Time has proven this criticism unfair, and to be honest, Bogart wasn’t the greatest actor to appear onscreen either. But he was — and is — one of the biggest movie stars of all time. It doesn’t matter that his portrayal of Marlowe isn’t significantly different from his portrayal of Dashiell Hammett’s very different P.I., Sam Spade, in John Huston’s The Maltese Falcon (1941), because he is believable as both. In each of these iconic performances, he serves as the anchor for all of the seamy characters and twisting plot elements swirling around him.

The plot of The Big Sleep is notoriously byzantine. In his review of the film, Crowther wrote, “This is a frequent failing in films made from Raymond Chandler’s books … if you haven’t read the original, as we haven’t, you are stuck.” It’s possible that Crowther never read any of Chandler’s mysteries that were published before this film was released; The Big Sleep (1939), Farewell, My Lovely (1940), The High Window (1942), and The Lady in the Lake (1943). If he had, he might have known that the plots of all of the Philip Marlowe mysteries were incredibly confusing, and that having read one of Chandler’s books was no guarantee that you would understand a film adaptation of it any better than the illiterate person in the seat next to you.

I’ve read The Big Sleep and Farewell, My Lovely, and frequently get details of the two novels confused with each other. This would be a criticism if the point of Chandler’s novels were “whodunnit,” but it never was. Plot was secondary to the writing itself, and to the colorful characters who Marlowe met in the course of his investigations. After reading Farewell, My Lovely, you may forget who did what to whom, but you’re much less likely to forget the first appearance of the hulking Moose Malloy, “not more than six feet five inches tall and not wider than a beer truck … arms hung loose at his sides and a forgotten cigar smoked behind his enormous fingers.”

The dark underbelly of Los Angeles was another thing that Chandler evoked brilliantly, and his convoluted plots helped create a sense of constant movement beneath the surface, and of dark goings-on that even his superlative hero could never fully unravel.

Even Howard Hawks, the director of The Big Sleep, was confused by the novel he was adapting. When he wired Chandler to ask who had killed General Sternwood’s chauffeur, whose corpse is found floating in his sunken car, Chandler replied, “No idea.”

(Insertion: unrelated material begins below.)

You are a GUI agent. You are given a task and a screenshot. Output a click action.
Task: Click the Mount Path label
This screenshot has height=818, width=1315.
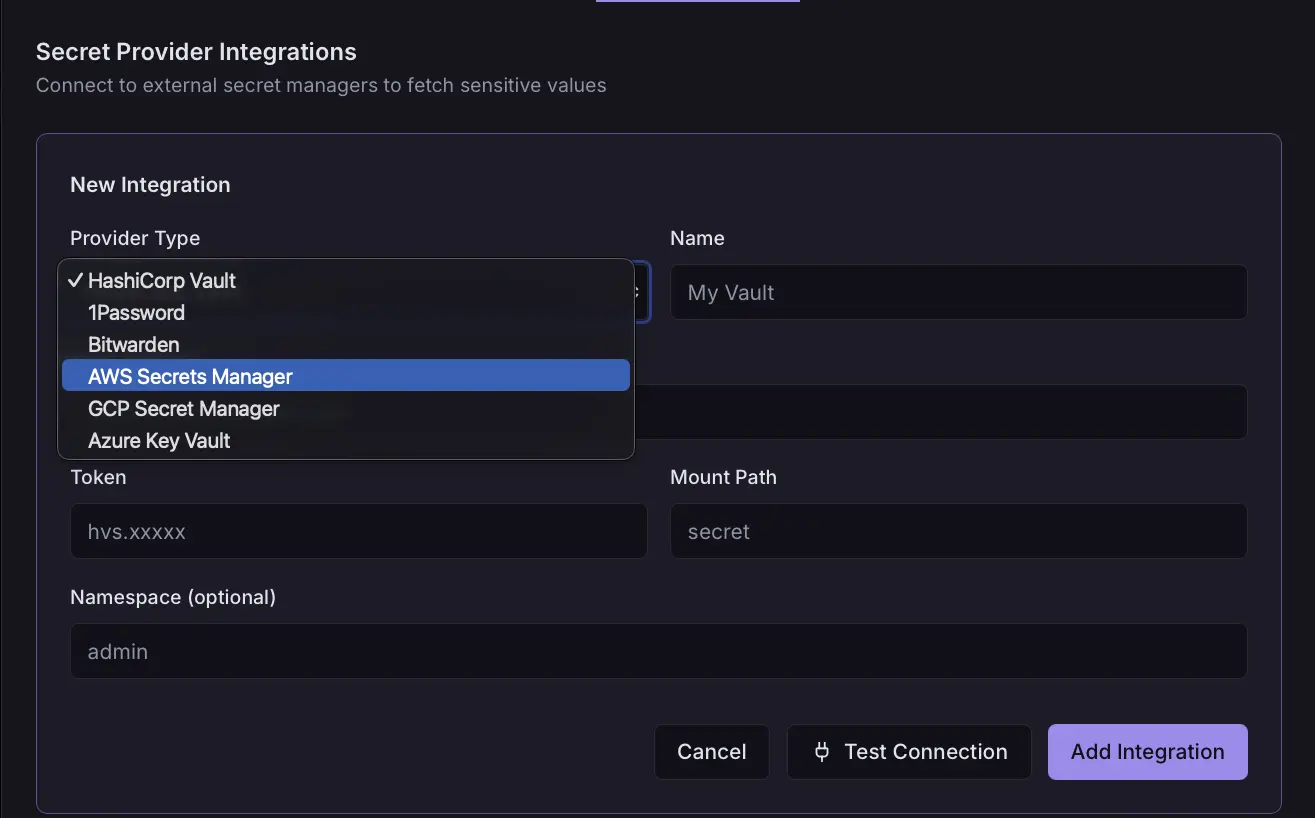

The screenplay by Leigh Brackett, William Faulkner, and Jules Furthman, is a fairly faithful adaptation of its source material, although a few significant elements of the novel (e.g., homosexuality, pornography) were perforce glossed over. But there is one significant moment in which Marlowe sits down in the office of the D.A. and the viewer is led to expect that a recitation of the facts of the case is about to occur. Instead, the screen fades to black, and we rejoin our hero after any explanation has come and gone.

I believe that this scene remained intact in the film’s original version. The Big Sleep was originally shot during World War II, but with the end of the war approaching and a backlog of war films in the can, Warner Bros. released one war picture after another before the public’s appetite for them could diminish too much. A mystery picture like this one, on the other hand, was relatively timeless. (Astute viewers, however, will notice a photograph of President Roosevelt hanging in a bookstore, a reference to “red points,” and the presence of a female cab driver.) Starting in January 1946, many key scenes were reshot to focus more on Bogart and Bacall, and make their romance one of the focal points of the film.

Consequently, several scenes involving the coquette I mentioned in the first paragraph, Carmen Sternwood (Martha Vickers), were left on the cutting room floor, which is too bad. Not only is she beautiful, she’s an interesting and flawed tragic character. Also, the plot was probably made even more confusing. But whether it makes for a less satisfying overall film is debatable. As with Chandler’s novels, the plot is not really that important.